◆ PROBLEM STATEMENT
Once you find the line containing "The height and width of the screenshot is (650, 1024).", please retype it and every line after it to the end of the entries, exactly and with nothing added.

◆ SUPPLIED RECORDS

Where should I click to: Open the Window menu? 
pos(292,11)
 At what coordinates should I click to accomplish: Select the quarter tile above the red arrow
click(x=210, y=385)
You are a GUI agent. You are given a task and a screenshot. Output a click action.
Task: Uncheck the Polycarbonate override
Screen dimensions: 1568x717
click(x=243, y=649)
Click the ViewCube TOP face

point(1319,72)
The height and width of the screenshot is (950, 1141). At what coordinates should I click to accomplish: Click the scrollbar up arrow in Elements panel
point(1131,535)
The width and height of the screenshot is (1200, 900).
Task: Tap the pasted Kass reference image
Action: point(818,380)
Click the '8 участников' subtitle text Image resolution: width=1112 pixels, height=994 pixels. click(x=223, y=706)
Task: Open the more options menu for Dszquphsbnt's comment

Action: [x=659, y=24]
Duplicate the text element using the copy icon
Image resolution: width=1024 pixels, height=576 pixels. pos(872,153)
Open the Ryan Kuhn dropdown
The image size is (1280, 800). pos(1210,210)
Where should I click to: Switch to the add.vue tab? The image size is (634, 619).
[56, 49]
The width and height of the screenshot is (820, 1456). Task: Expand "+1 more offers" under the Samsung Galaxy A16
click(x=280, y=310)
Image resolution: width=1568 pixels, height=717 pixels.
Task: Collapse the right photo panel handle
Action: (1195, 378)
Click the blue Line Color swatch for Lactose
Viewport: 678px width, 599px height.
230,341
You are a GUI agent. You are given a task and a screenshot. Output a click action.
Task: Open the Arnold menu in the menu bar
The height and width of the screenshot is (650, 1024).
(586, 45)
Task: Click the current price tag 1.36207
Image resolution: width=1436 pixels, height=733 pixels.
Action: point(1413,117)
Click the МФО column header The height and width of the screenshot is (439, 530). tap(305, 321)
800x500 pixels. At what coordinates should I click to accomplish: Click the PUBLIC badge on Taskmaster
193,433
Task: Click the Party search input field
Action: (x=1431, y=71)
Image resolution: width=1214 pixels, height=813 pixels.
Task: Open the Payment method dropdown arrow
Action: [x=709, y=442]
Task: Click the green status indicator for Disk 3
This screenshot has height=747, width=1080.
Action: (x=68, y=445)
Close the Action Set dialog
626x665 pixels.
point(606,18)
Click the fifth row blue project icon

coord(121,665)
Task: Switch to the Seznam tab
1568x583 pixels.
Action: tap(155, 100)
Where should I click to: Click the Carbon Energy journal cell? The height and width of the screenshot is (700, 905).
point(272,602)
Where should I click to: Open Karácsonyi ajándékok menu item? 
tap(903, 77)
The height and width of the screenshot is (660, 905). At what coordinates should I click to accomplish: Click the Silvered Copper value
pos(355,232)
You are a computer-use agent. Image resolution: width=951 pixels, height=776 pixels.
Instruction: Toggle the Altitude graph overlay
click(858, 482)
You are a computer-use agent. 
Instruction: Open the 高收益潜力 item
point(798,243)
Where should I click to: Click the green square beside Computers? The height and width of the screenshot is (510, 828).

◆ EXERCISE ANSWER
The height and width of the screenshot is (650, 1024).
(586, 45)
Task: Click the current price tag 1.36207
Image resolution: width=1436 pixels, height=733 pixels.
Action: point(1413,117)
Click the МФО column header The height and width of the screenshot is (439, 530). tap(305, 321)
800x500 pixels. At what coordinates should I click to accomplish: Click the PUBLIC badge on Taskmaster
193,433
Task: Click the Party search input field
Action: (x=1431, y=71)
Image resolution: width=1214 pixels, height=813 pixels.
Task: Open the Payment method dropdown arrow
Action: [x=709, y=442]
Task: Click the green status indicator for Disk 3
This screenshot has height=747, width=1080.
Action: (x=68, y=445)
Close the Action Set dialog
626x665 pixels.
point(606,18)
Click the fifth row blue project icon

coord(121,665)
Task: Switch to the Seznam tab
1568x583 pixels.
Action: tap(155, 100)
Where should I click to: Click the Carbon Energy journal cell? The height and width of the screenshot is (700, 905).
point(272,602)
Where should I click to: Open Karácsonyi ajándékok menu item? 
tap(903, 77)
The height and width of the screenshot is (660, 905). At what coordinates should I click to accomplish: Click the Silvered Copper value
pos(355,232)
You are a computer-use agent. Image resolution: width=951 pixels, height=776 pixels.
Instruction: Toggle the Altitude graph overlay
click(858, 482)
You are a computer-use agent. 
Instruction: Open the 高收益潜力 item
point(798,243)
Where should I click to: Click the green square beside Computers? The height and width of the screenshot is (510, 828).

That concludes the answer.